#### The task
The result should be an exact copy of only the lines from the one with "Given: Click the" through the last line of the data below, with pictures omitted.

#### Recorded data
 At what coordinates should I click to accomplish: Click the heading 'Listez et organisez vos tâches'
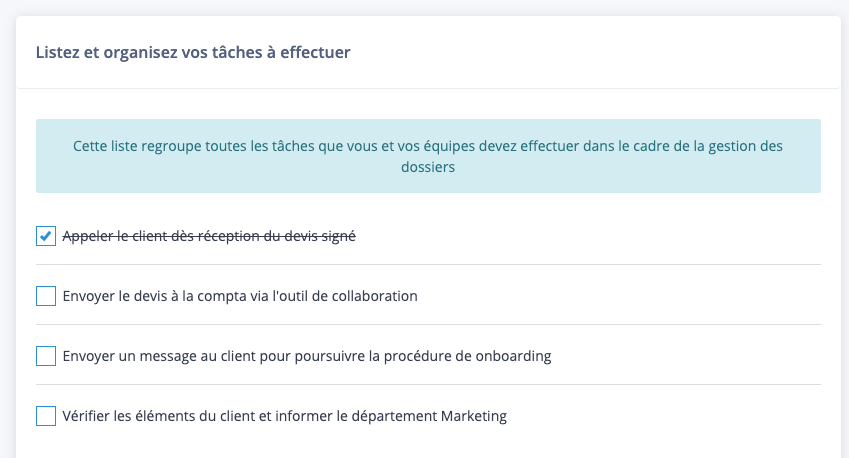click(x=193, y=52)
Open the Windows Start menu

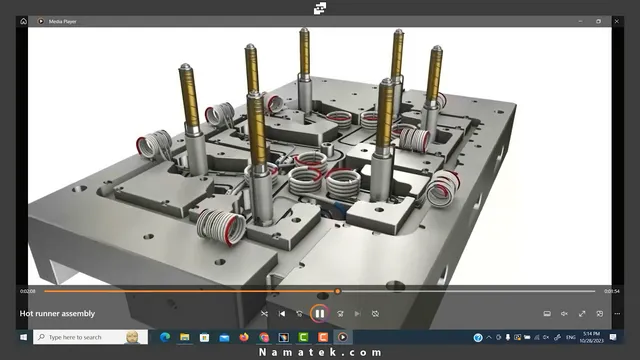(23, 337)
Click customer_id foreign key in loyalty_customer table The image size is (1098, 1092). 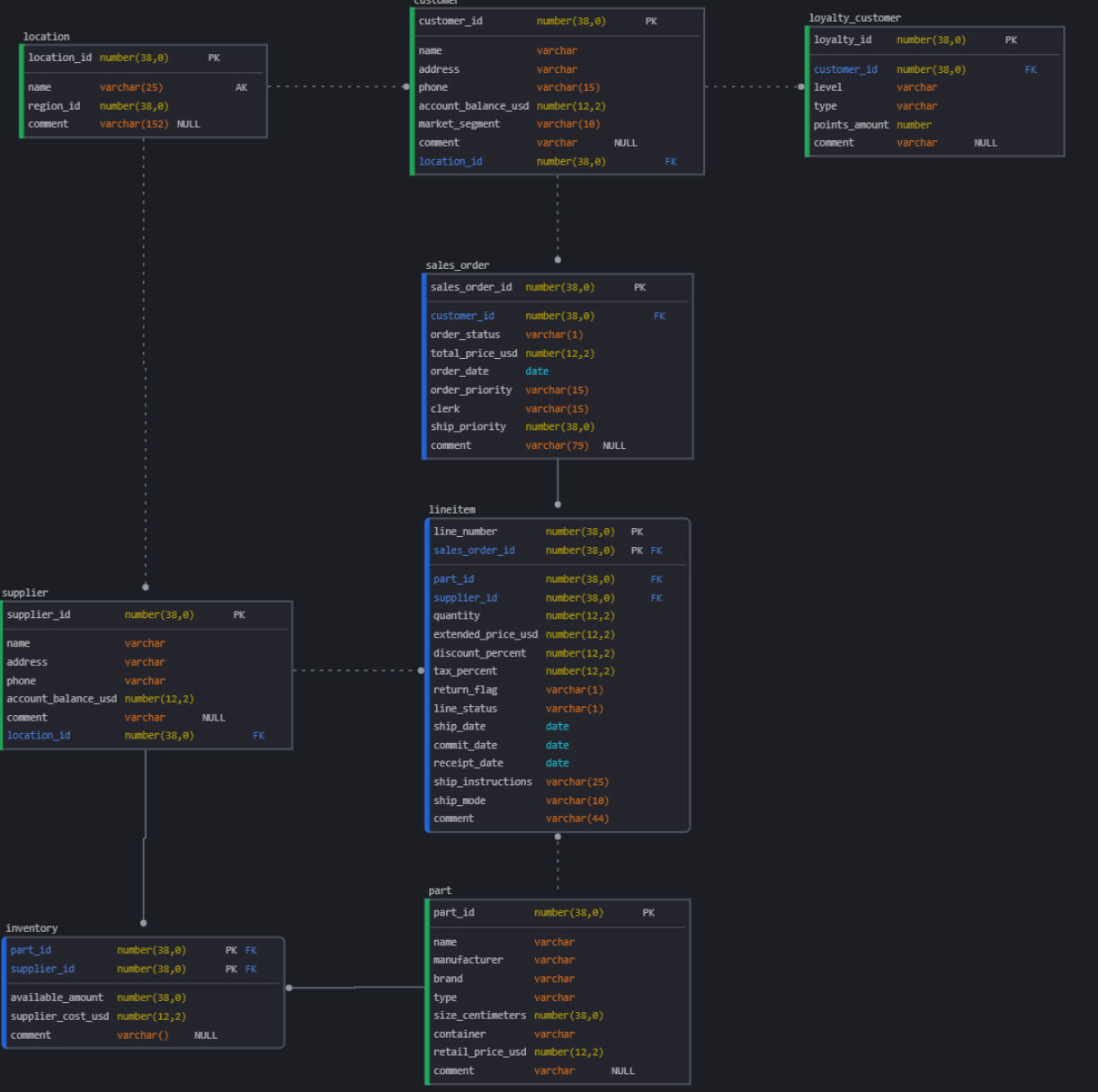click(x=845, y=69)
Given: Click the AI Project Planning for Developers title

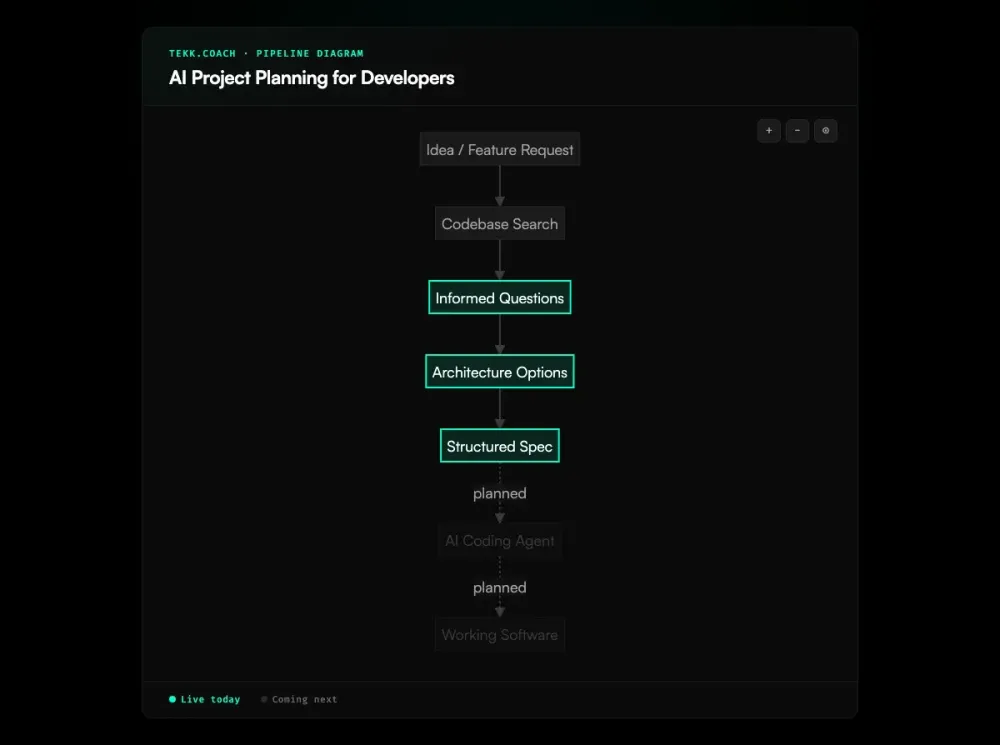Looking at the screenshot, I should tap(312, 78).
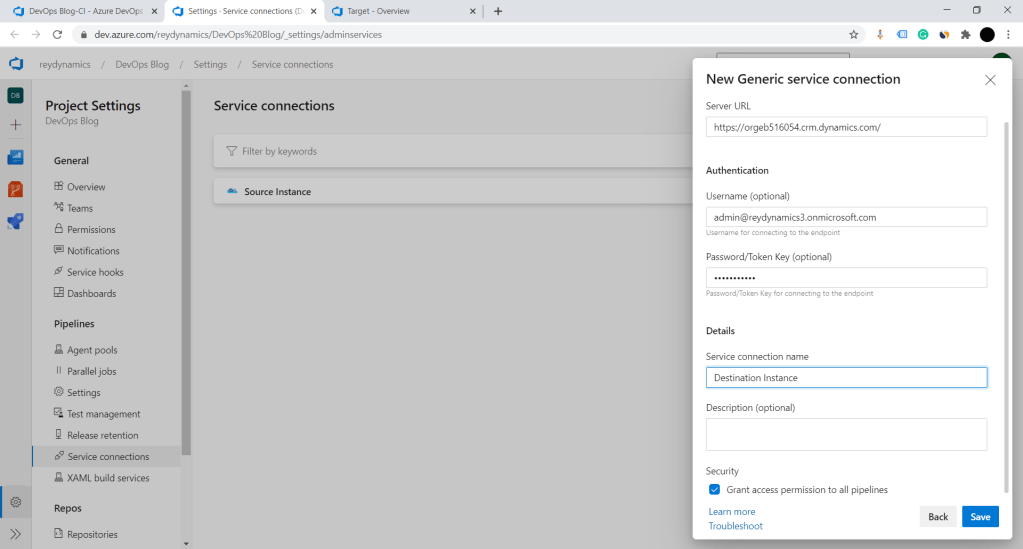Expand the left navigation with double chevron
The width and height of the screenshot is (1023, 549).
coord(16,534)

#### Exercise response
Given: Click the AI Project Planning for Developers title

Looking at the screenshot, I should tap(312, 78).
Expand the left navigation with double chevron
The width and height of the screenshot is (1023, 549).
coord(16,534)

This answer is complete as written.